I have no idea how the South African legal system works.  However, the general principles of granting bail seem to be pretty similar to over here.  For the English position, here is the Bail Act 1976.  There is a general presumption that bail will be granted and look at schedule 1, paragraphs 2 and 9 for the conditions on which it will be refused.

To my mind, Pistorius’ bail hearing would have taken about an hour in England and various issues would have been addressed:  is he a flight risk?  Possibly, so let’s order him to attend a police station once a week.  He is wealthy and could disappear from the country?  Fine, order him to surrender his passport.  How strong is the evidence against him?  He has admitted to shooting his girlfriend but has put forward a defence already – the bail application is not a trial, give him bail.

I would suggest that one of the main reasons for it taking so long in South Africa was the intrusive media coverage.  I came across the picture at the top of this blog a while ago but thought it might be a bit too flippant.  It clearly isn’t given some of the pictures coming out from the Pistorius hearing.  A picture gallery from the Mirror is here.

It cannot be right or fair to put anybody into Pistorius’ position.  He was in the dock with dozens of photographers about a metre away from him.  He was obliged to endure that level of intrusiveness for a week whilst listening to a criminal court deciding whether he should be imprisoned with immediate effect.  And all of this was within about 48 hours of his girlfriend dying (however that may have come about).

If you are in any doubt, my view is that cameras should not be allowed into criminal courts for any reason.  I am happy to say that the Lord Chief Justice agrees with me as well.  Lord Judge has been quoted here as saying that he is ‘troubled by cameras swanning around court.’

This turns me to my area, civil cases.  Now, don’t get me wrong – I love my job, I love getting into court and I still find other cases and legal argument fascinating.  However, I am not about to put the kettle on, sit down and settle into watching a nice long Court of Appeal hearing.  And this is coming from a man who, given half a chance, will watch every session of a cricket test match.

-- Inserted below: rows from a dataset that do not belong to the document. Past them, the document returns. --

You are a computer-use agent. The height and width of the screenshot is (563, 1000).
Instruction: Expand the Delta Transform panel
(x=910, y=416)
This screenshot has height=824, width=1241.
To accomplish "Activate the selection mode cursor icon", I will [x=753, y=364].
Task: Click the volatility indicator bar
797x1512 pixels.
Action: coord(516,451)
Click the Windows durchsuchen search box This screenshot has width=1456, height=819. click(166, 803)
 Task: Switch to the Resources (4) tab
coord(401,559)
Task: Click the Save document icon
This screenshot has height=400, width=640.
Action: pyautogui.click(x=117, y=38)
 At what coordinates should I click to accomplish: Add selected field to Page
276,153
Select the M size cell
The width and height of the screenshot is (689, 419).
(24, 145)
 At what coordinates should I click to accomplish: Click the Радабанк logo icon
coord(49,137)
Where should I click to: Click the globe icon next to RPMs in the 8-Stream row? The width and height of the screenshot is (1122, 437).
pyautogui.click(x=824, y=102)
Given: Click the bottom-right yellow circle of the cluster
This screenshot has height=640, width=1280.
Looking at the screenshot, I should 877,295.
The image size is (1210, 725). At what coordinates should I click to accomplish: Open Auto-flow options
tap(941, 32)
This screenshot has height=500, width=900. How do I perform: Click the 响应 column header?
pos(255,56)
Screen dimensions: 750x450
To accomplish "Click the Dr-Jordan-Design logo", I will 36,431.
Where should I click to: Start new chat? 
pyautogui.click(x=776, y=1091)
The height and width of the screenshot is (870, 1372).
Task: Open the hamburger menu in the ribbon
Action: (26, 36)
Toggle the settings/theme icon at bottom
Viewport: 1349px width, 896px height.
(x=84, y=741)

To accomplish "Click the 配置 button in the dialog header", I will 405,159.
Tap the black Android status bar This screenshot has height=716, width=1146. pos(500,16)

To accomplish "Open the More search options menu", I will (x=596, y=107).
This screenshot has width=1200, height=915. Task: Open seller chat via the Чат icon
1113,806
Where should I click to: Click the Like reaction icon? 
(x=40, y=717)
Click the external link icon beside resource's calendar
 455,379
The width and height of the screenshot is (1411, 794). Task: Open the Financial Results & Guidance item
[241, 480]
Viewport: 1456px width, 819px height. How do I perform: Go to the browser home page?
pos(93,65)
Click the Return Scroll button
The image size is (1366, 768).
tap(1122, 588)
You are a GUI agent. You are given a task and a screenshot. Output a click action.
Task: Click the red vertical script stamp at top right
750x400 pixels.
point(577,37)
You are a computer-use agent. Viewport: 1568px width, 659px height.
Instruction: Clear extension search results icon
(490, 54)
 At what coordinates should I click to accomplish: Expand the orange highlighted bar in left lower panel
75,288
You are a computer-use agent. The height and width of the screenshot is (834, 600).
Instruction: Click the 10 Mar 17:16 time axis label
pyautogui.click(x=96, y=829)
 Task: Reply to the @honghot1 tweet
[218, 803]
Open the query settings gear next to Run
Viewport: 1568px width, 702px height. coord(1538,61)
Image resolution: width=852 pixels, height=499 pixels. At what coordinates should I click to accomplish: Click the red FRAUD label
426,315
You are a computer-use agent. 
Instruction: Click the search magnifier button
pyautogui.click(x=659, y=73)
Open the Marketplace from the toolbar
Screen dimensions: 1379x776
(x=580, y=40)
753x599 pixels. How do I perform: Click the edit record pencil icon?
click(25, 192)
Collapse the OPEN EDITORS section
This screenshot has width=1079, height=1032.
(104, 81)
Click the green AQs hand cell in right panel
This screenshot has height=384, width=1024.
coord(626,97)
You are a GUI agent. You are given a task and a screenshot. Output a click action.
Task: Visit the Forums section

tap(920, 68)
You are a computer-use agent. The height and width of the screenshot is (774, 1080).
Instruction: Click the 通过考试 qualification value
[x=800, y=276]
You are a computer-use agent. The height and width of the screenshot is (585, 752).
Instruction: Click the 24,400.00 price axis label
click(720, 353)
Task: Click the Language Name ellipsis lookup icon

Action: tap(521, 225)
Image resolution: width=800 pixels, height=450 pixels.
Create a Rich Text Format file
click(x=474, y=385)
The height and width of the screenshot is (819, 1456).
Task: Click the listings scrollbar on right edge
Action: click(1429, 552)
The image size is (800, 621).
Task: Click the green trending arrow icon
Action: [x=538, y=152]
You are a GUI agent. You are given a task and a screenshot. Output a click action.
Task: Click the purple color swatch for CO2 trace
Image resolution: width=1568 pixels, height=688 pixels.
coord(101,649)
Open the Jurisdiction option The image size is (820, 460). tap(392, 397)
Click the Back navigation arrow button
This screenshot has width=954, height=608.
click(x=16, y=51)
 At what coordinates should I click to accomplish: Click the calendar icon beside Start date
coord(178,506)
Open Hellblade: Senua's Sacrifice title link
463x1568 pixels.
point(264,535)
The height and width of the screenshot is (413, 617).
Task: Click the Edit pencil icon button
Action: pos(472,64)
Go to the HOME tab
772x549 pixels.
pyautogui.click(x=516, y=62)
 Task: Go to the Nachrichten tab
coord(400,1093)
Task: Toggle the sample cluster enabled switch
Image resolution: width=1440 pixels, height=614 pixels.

This hasn’t slowed the judiciary down, though.  Have a look at the Supreme Court’s YouTube channel if you don’t believe me.  The fact that the most viewed video has only 2,000 views is probably a hint as to how popular it is.  It looks like the sneezing panda isn’t under pressure just yet…

The stated aim of cameras in court is to encourage ‘greater public engagement and understanding of our legal system’.  How broadcasting the heaviest, most legal argument based court hearings can engage the public I do not know.  Almost by definition no evidence is heard and no real issues of fact are wrestled with in the Court of Appeal.  It is a panel of highly intelligent judges slugging it out in an intellectual battle with the parties’ legal representatives.  It’s hardly an easy introduction to the law.

That said, I don’t have any conceptual issue with cameras in the appellate courts.  In your average Court of Appeal case the judges and legal representatives are too busy arguing with one another to be put off by any third parties present.  Similarly, whilst I would prefer not to be filmed at work, I am sure I would get over it.  On the Bar Vocational Course we were filmed at pretty much every lesson and, to be honest, you quite quickly forget that the camera is even there.  I am sure that would be the same in working life.

So, cameras in court – a good idea or not?  The get out, lawyerly answer could be that it depends on the court.  However, I would go further and say that cameras have no place in the courtroom if there is any risk that the media circus caused by Pistorius’ bail hearing could happen at any point in the future.  Furthermore, if you want to settle into a nice juicy court of appeal hearing on TV, go for it.  I’ll be YouTubing goats screaming; a far more productive way to spend a day.